The word used most often for events like this is ‘unprecedented.’ It is worth asking why unprecedented things keep happening on schedule.
“What was once statistically rare is steadily becoming part of the Indian climate calendar — which raises a harder question than meteorology can answer.”
What the Physics Records
The underlying science is not in dispute. A warmer atmosphere holds more moisture, stores more energy and lowers the threshold for extreme weather. Research led by Dr. Roxy Mathew Koll of the Indian Institute of Tropical Meteorology has documented a threefold rise in widespread extreme rain events over central India between 1950 and 2015, driven by increasing variability of the monsoon westerlies over the Arabian Sea.[1]
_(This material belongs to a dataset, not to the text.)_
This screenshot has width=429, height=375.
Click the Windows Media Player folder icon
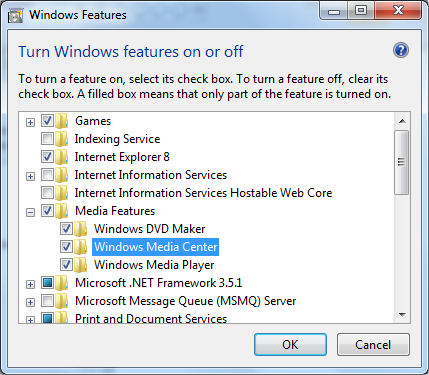[x=81, y=265]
The Clausius-Clapeyron relation is precise: for every degree Celsius of warming, the atmosphere can hold roughly seven percent more water vapour — a relationship confirmed in the IPCC’s Sixth Assessment Report and observed consistently since the 1970s.[2]
What the physics cannot tell us is why the atmosphere is being asked to absorb this much energy in the first place. That question has an answer, but it lives outside the domain of meteorology.
The industrial model that drove a century and a half of emissions was not a natural phenomenon. It was a set of choices: about which costs to count, which assets to price, and which consequences to leave unbooked. Forests were cleared, wetlands drained, floodplains built upon, and coastlines hardened — each transaction recorded as productive output, each loss absorbed silently by the communities and ecosystems that had no seat at the table where the accounting was done.
The atmosphere kept its own accounts. It is presenting them now.
The Ecology That Was Called an Obstacle
To understand why the same rainfall event that once dispersed across wetlands now arrives as a catastrophe, it is necessary to look not only at what the sky is doing but at what was removed from the landscape before it arrived.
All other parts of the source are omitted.